Search code examples
javaweb-crawlerhtmlunit

How to show all AJAX requests with HtmlUnit


I want to get list of all network calls of web page. This is the page's url

https://www.upwork.com/o/jobs/browse/?q=Java&sort=renew_time_int%2Bdesc

You if look into DeveloperConsole->Network you will see the following list enter image description here

This is my code:

public static void main(String[] args) throws IOException {
        final WebClient webClient = configWebClient();
        final List<String> list = new ArrayList<>();
        new WebConnectionWrapper(webClient) {
            @Override
            public WebResponse getResponse(final WebRequest request) throws IOException {
                final WebResponse response = super.getResponse(request);
                list.add(request.getUrl().toString());
                return response;
            }
        };
        webClient.getPage("https://www.upwork.com/ab/find-work/");
        list.forEach(System.out::println); 
    }

    private static WebClient configWebClient() {
        WebClient webClient = new WebClient(BrowserVersion.FIREFOX_60);

        webClient.getOptions().setJavaScriptEnabled(true);
        webClient.waitForBackgroundJavaScriptStartingBefore(5_000);
        webClient.waitForBackgroundJavaScript(3_000);
        webClient.getOptions().setCssEnabled(false);
        webClient.getOptions().setRedirectEnabled(true);
        webClient.getOptions().setUseInsecureSSL(false);
        webClient.getOptions().setThrowExceptionOnFailingStatusCode(false);
        webClient.getOptions().setThrowExceptionOnScriptError(false);
        webClient.getCookieManager().setCookiesEnabled(true);
        webClient.setAjaxController(new AjaxController());
        webClient.getOptions().setThrowExceptionOnScriptError(false);
        webClient.getCookieManager().setCookiesEnabled(true);
        return webClient;
    }

This is the output

https://www.upwork.com/o/jobs/browse/?q=Java&sort=renew_time_int%2Bdesc
https://www.upwork.com/o/jobs/browse/?q=Java
https://www.upwork.com:443/o/jobs/browse/js/328ecc3.js?4af40b2
https://www.googletagmanager.com/gtm.js?id=GTM-5XK7SV
https://client.perimeterx.net/PXSs13U803/main.min.js
https://assets.static-upwork.com/components/11.4.0/core.11.4.0.air2.min.js
https://assets.static-upwork.com/global-components/@latest/ugc.js
https://assets.static-upwork.com/global-components/@latest/ugc/ugc.6jcmqb32.js
https://www.upwork.com:443/static/jsui/JobSearchUI/assets/4af40b2/js/55260a3.js

As you can see it doesn't contains xhr calls.
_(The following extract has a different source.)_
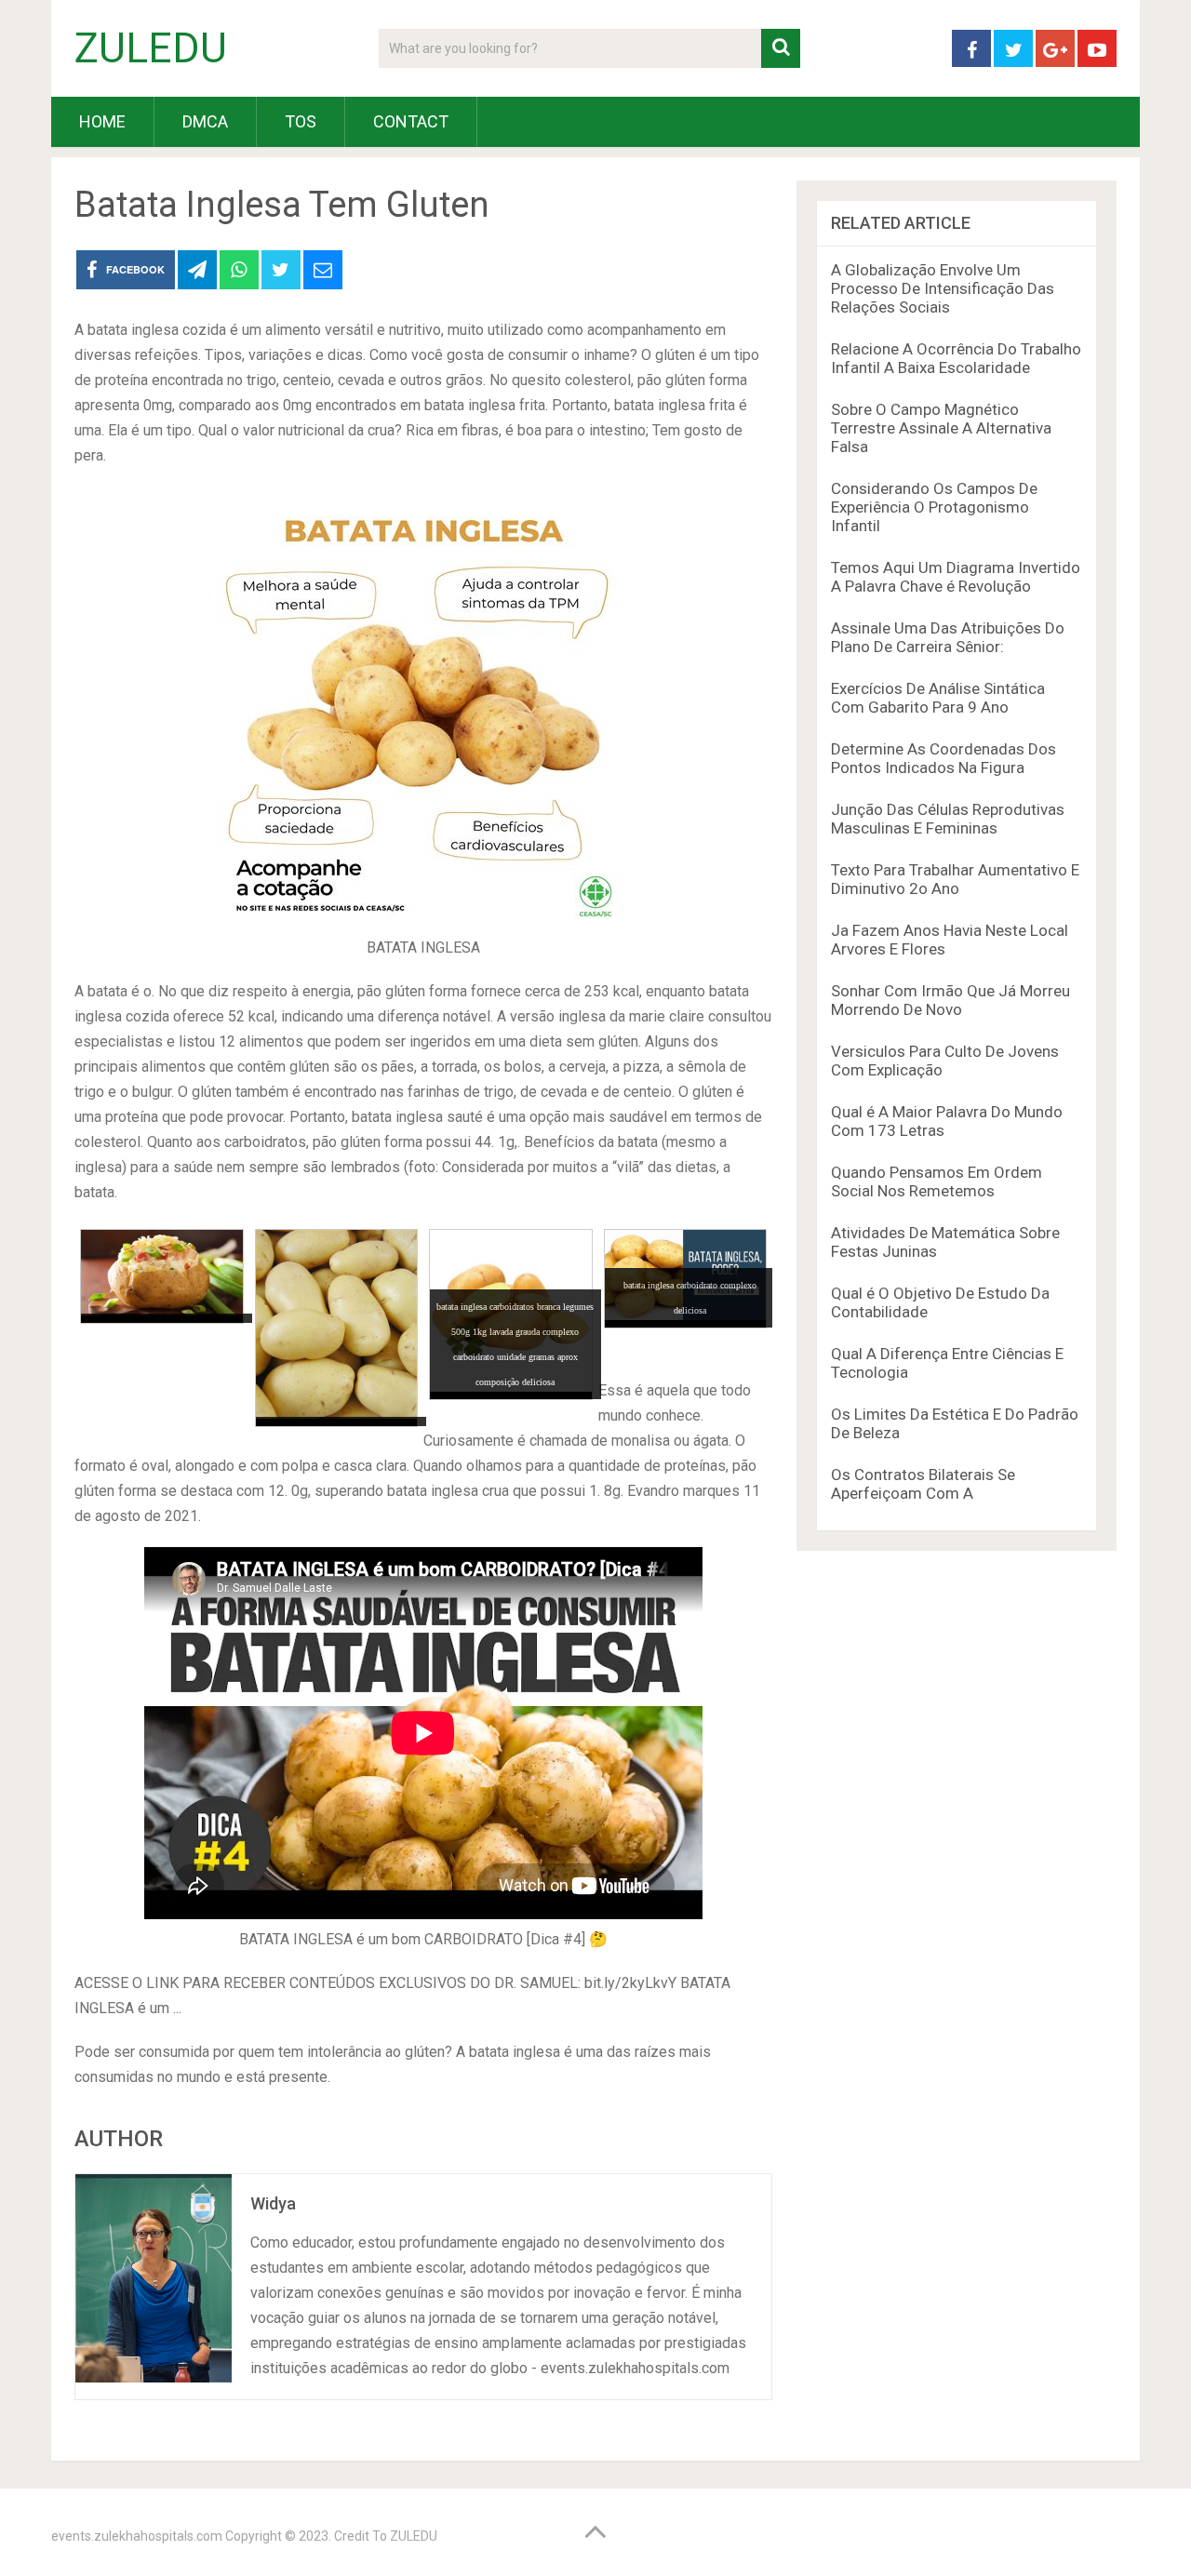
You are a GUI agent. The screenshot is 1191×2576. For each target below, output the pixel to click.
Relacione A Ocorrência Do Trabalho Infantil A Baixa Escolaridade (956, 358)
What am I doing wrong?


Solution

  • Your qestions uses two different URL's; hope i have used the right one

    • as mentioned many times here; .waitForBackground... methods are not options, you have to call them AFTER the invocation of some web requests
    • the A in AJAX stands for async; webClient.getPage() is a sync call, means you have to wait for all the javascript to finish
    • calling the page seems to produce some js errors when using HtmlUnit. Maybe this will lead to not execute all the javascript code in this page (there are still some javascript features not supported by HtmlUnit (Rhino); any help is welcome)
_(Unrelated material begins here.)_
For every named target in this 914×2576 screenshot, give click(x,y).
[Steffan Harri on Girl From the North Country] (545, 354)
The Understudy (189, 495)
      public static void main(String[] args) throws IOException {
          final WebClient webClient = new WebClient(BrowserVersion.FIREFOX_60);
          webClient.getOptions().setThrowExceptionOnScriptError(false);
      
          final List<String> list = new ArrayList<>();
      
          new WebConnectionWrapper(webClient) {
              @Override
              public WebResponse getResponse(final WebRequest request) throws IOException {
                  final WebResponse response = super.getResponse(request);
                  list.add(request.getHttpMethod() + " " + request.getUrl());
                  return response;
              }
          };
      
          webClient.getPage("https://www.upwork.com/o/jobs/browse/?q=Java&sort=renew_time_int%2Bdesc");
          webClient.waitForBackgroundJavaScript(10_000);
          list.forEach(System.out::println); 
      }